▸ Complete o seguinte
1. No texto sobre jogos de dedução, qual deck de casos do Scotland Yard era o preferido na infância?
2. Reproduza fielmente o trecho do texto sobre jogos de dedução que vai de "Na minha infância, eu" até "sobre o caso.".
3. Escreva o que vem a seguir no texto sobre jogos de dedução, a partir do ponto em que ele termina.

Na minha infância, eu curtia demais jogar Scotland Yard, principalmente o deck de casos laranja. A cada caso, eu queria deduzir quem era o assassino e qual era o motivo, andando pelas ruas de Londres para descobrir pistas. Depois de um tempo, eu e meus amigos, até abandonamos o tabuleiro. Apenas líamos 1 a 1 as pistas até que alguém se sentisse na capacidade de responder sobre o caso.
Muito tempo passou desde o Scotland Yard mas os jogos de dedução parecem ter voltado com tudo. Exit, Unlock e T.I.M.E. Stories abriram o caminho, e até que demorou para que alguns integrassem com a tecnologia como o
Detective: a Moder Crime Boardgame e o Chronicles of Crime. Esse último, embora talvez não seja o melhor jogo do gênero (ou talvez seja, não sei ainda) definitivamente abriu um caminho muito interessante que eu aposto que será explorado por outros jogos: a interatividade com App e todas as portas que se abrem a partir disso.

▸ Dados fornecidos
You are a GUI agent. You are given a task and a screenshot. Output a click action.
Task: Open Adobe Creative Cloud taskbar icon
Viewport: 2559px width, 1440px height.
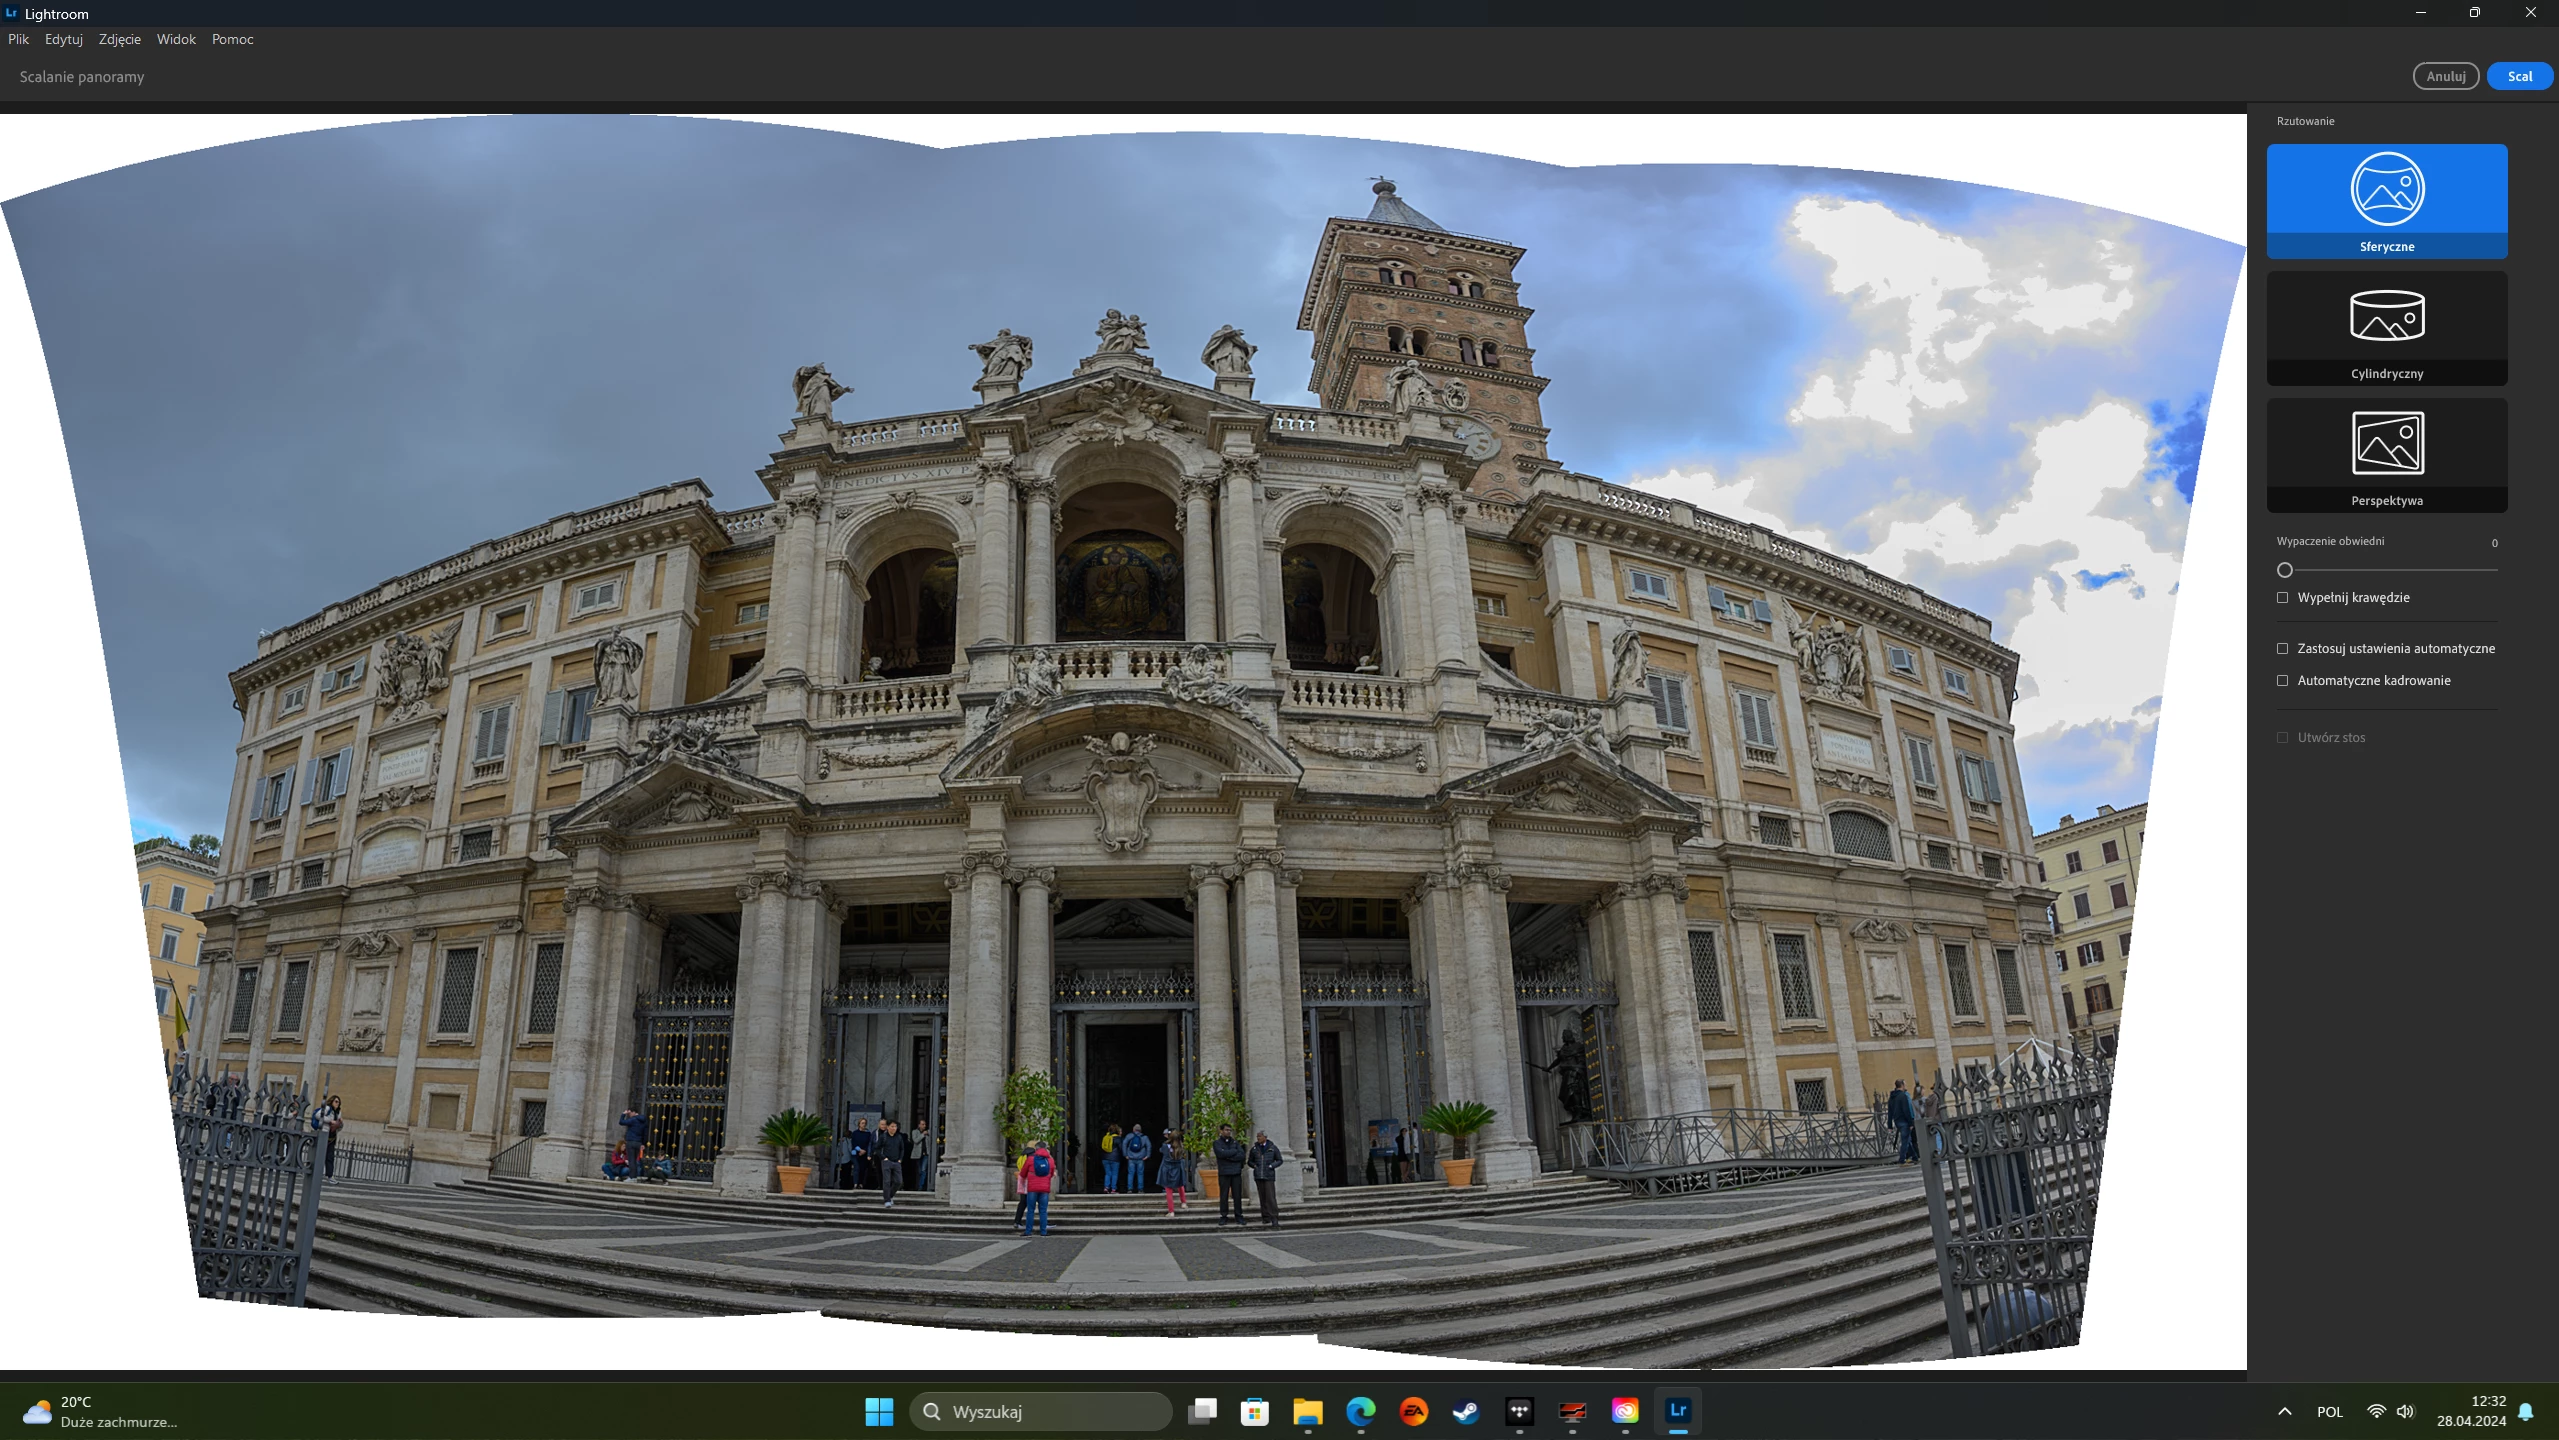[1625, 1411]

...

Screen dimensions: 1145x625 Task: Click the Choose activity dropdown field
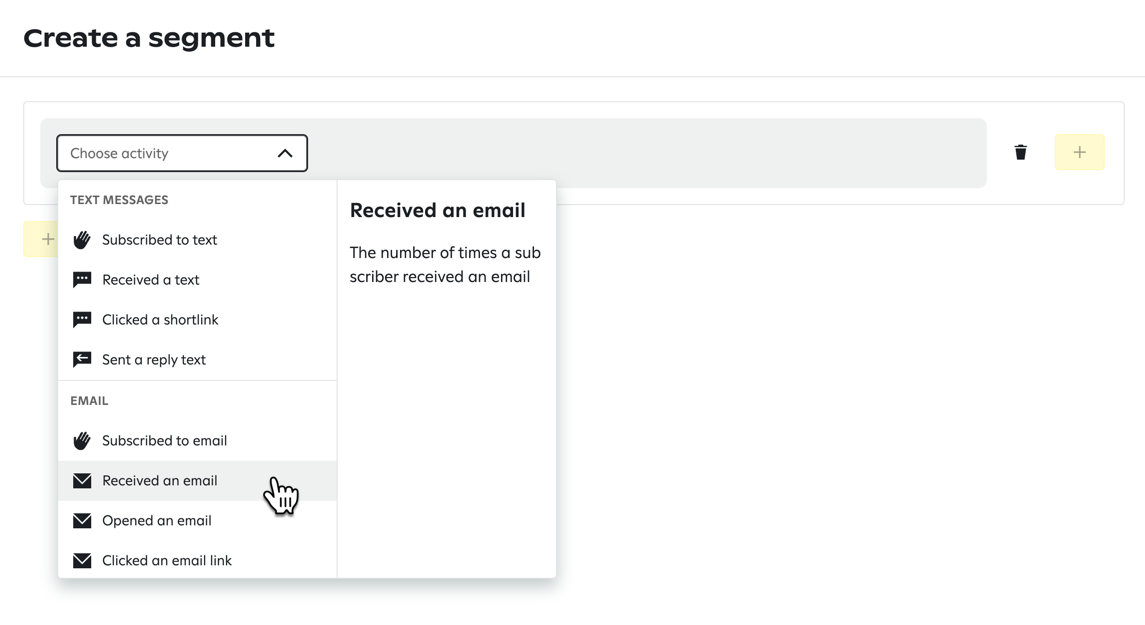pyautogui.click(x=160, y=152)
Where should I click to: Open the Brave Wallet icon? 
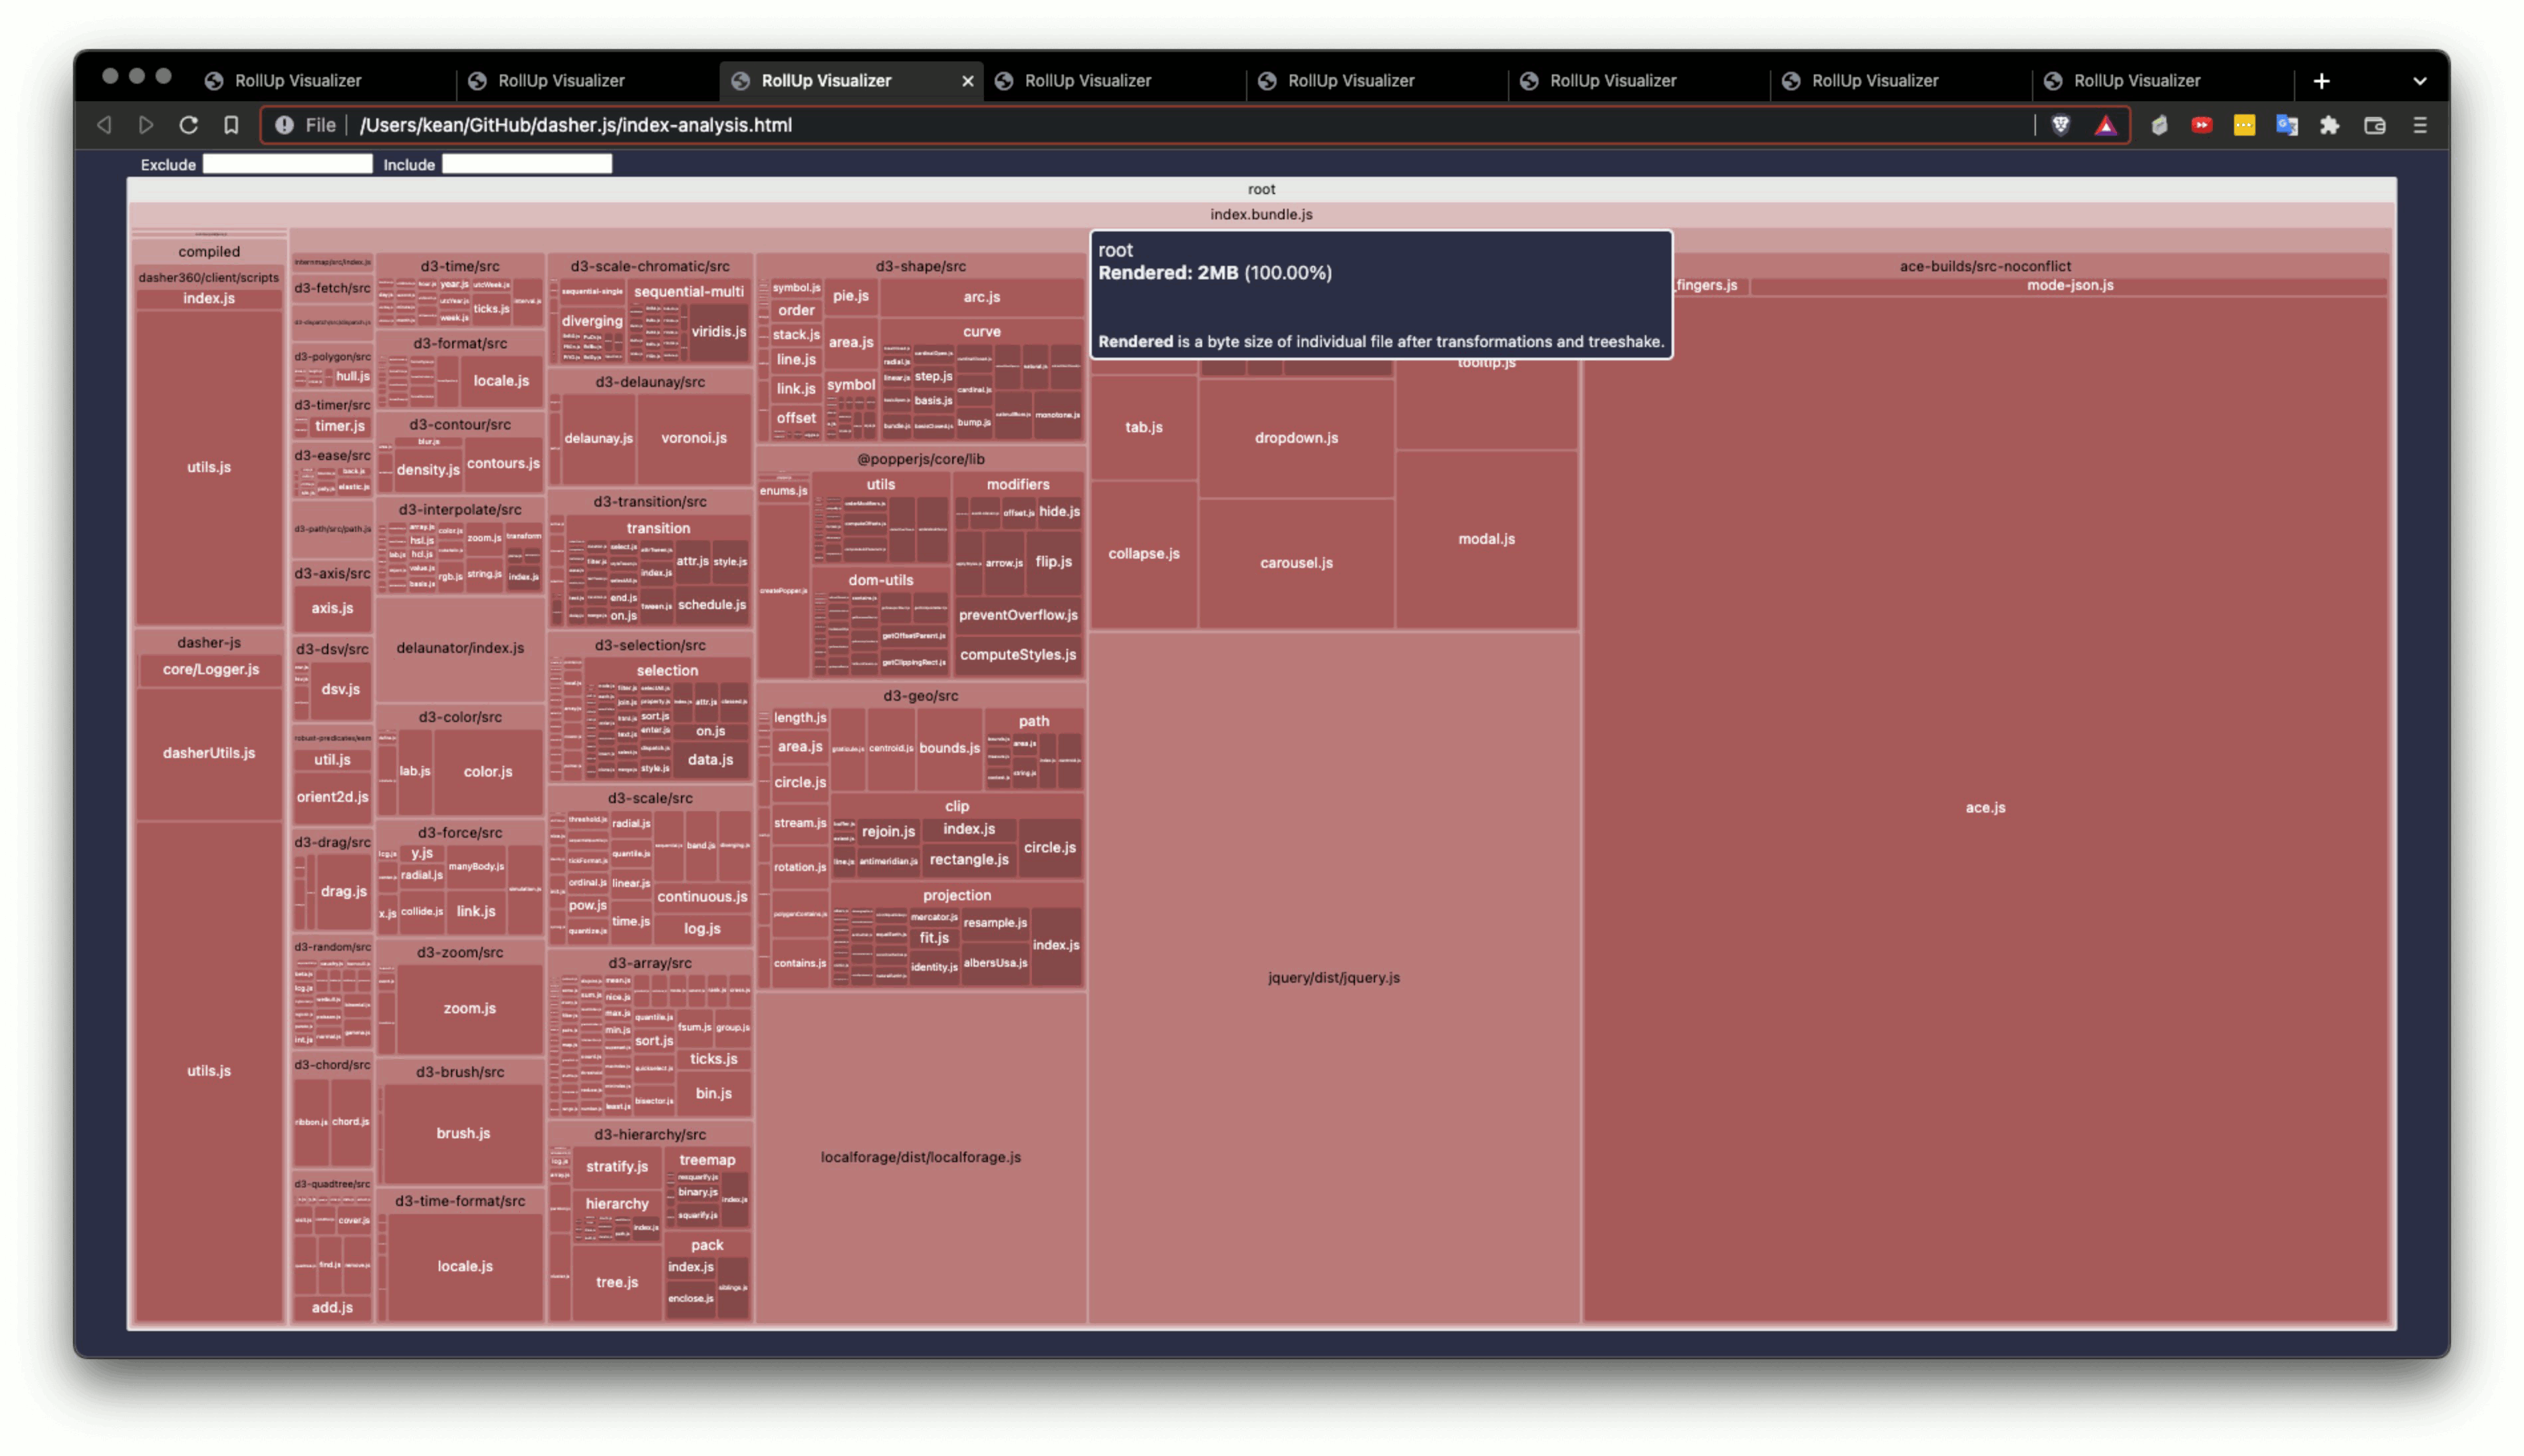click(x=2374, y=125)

--

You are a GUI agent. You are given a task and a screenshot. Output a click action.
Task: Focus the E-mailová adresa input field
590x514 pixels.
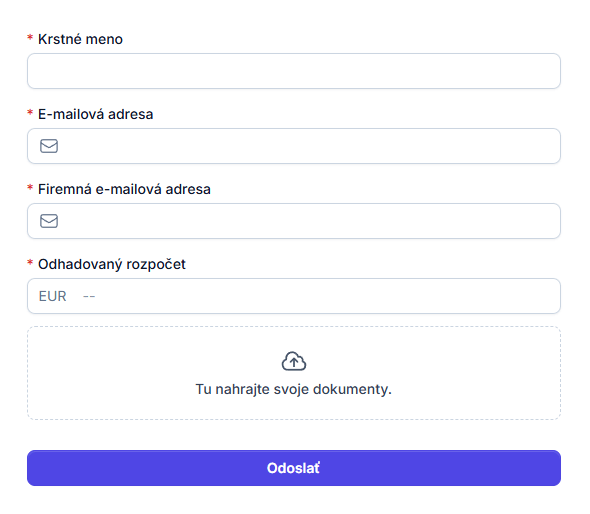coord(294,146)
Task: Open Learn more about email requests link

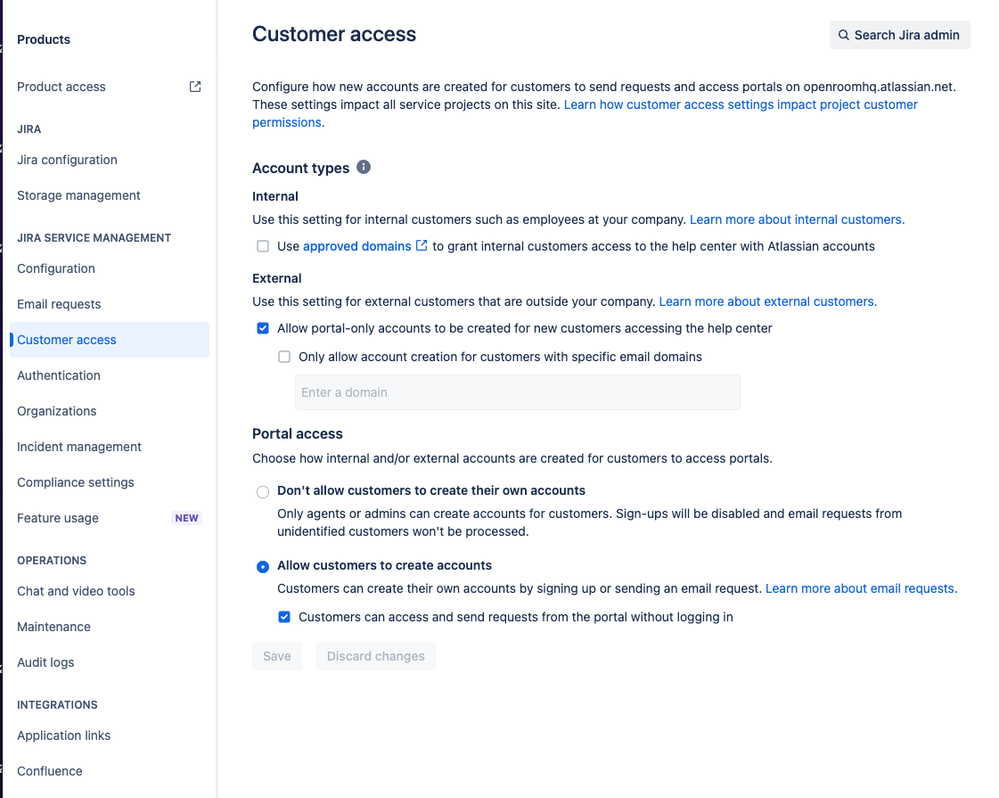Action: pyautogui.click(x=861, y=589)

▸ Resultados finais
1. O deck de casos laranja.

2.
Na minha infância, eu curtia demais jogar Scotland Yard, principalmente o deck de casos laranja. A cada caso, eu queria deduzir quem era o assassino e qual era o motivo, andando pelas ruas de Londres para descobrir pistas. Depois de um tempo, eu e meus amigos, até abandonamos o tabuleiro. Apenas líamos 1 a 1 as pistas até que alguém se sentisse na capacidade de responder sobre o caso.

3.
Para quem não conhece, Chronicles of Crime é um jogo de dedução daqueles que você precisa descobrir um assassinato ou algo do tipo. A caixa básica, se passa no cenário de Londres moderna, e apresenta vários casos que podem ser baixado em um aplicativo.
A ideia, é bem simples: utilizando-se de QR Codes que existe em cartas, lugares e pessoas, você é capaz de investigar tudo que aconteceu. Em geral, em cada caso, você recebe um briefing da Scotland Yard, indicando a vítima e local, e a partir disso, você pode começar a scanear cada coisa que você queira fazer. Se você quer ir até a localidade do crime, basta scanear o código daquele local no celular. Se você chegar lá, acha o corpo da vítima e quer análise forense, basta scanear o legista e a vítima, que ele lhe dirá, em texto, sua análise da necropsia. E por aí vai.
O jogo permite que você utilize qualquer combinação. Por exemplo, se você achou uma foto no chão que não queria saber melhor do que ela se trata, o jogo lhe permite pegar na pilha de cartas de pistas uma chamada FOTOGRAFIA. Você pode mostrá-la para todas as pessoas que encontrar durante o caso, simplesmente scaneando a pessoa e depois scaneando a foto. Se alguém reconhecer alguém ou tiver alguma informação ela lhe dirá. Se não souber do que se trata ou quiser esconder algo, vai lhe dizer isso também.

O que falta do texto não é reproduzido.